Task requirements ▸
Go through the listing below from the line containing "Where should I" to its last line, retyping each line exactly and nothing else.

Excerpted records ▸
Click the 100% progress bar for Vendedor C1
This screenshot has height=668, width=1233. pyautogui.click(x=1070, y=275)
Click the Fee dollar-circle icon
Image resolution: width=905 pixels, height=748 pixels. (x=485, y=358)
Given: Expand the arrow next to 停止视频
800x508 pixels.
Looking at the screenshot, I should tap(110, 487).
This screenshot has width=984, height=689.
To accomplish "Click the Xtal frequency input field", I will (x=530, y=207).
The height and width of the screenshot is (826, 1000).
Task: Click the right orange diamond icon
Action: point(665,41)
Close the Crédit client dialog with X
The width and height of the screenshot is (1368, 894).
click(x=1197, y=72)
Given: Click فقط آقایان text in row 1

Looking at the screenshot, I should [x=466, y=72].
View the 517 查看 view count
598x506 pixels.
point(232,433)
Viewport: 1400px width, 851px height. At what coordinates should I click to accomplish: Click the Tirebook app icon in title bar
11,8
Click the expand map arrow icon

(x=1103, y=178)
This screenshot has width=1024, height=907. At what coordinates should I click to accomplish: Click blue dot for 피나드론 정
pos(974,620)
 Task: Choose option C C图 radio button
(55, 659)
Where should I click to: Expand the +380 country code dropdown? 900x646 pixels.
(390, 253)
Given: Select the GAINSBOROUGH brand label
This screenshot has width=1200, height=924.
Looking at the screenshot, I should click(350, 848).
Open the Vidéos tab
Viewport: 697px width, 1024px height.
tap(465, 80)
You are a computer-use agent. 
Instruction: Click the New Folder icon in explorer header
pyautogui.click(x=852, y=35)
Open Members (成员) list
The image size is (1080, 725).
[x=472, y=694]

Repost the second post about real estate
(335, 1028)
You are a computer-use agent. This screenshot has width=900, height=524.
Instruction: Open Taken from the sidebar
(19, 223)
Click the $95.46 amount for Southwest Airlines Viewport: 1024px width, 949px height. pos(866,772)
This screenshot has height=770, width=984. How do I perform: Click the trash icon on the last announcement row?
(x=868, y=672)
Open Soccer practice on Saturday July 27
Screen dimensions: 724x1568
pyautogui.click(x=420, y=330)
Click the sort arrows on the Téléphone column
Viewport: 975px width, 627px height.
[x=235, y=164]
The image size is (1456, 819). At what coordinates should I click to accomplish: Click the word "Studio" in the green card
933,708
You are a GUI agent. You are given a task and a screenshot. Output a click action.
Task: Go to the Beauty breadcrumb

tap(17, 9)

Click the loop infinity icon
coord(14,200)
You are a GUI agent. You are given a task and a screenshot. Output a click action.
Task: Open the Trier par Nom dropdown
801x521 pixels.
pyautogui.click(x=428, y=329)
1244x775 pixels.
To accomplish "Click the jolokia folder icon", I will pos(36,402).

Output below ▸
Where should I click to: Expand the +380 country code dropdown? 900x646 pixels.
(390, 253)
Given: Select the GAINSBOROUGH brand label
This screenshot has width=1200, height=924.
Looking at the screenshot, I should click(350, 848).
Open the Vidéos tab
Viewport: 697px width, 1024px height.
tap(465, 80)
You are a computer-use agent. 
Instruction: Click the New Folder icon in explorer header
pyautogui.click(x=852, y=35)
Open Members (成员) list
The image size is (1080, 725).
[x=472, y=694]

Repost the second post about real estate
(335, 1028)
You are a computer-use agent. This screenshot has width=900, height=524.
Instruction: Open Taken from the sidebar
(19, 223)
Click the $95.46 amount for Southwest Airlines Viewport: 1024px width, 949px height. pos(866,772)
This screenshot has height=770, width=984. How do I perform: Click the trash icon on the last announcement row?
(x=868, y=672)
Open Soccer practice on Saturday July 27
Screen dimensions: 724x1568
pyautogui.click(x=420, y=330)
Click the sort arrows on the Téléphone column
Viewport: 975px width, 627px height.
[x=235, y=164]
The image size is (1456, 819). At what coordinates should I click to accomplish: Click the word "Studio" in the green card
933,708
You are a GUI agent. You are given a task and a screenshot. Output a click action.
Task: Go to the Beauty breadcrumb

tap(17, 9)

Click the loop infinity icon
coord(14,200)
You are a GUI agent. You are given a task and a screenshot. Output a click action.
Task: Open the Trier par Nom dropdown
801x521 pixels.
pyautogui.click(x=428, y=329)
1244x775 pixels.
To accomplish "Click the jolokia folder icon", I will pos(36,402).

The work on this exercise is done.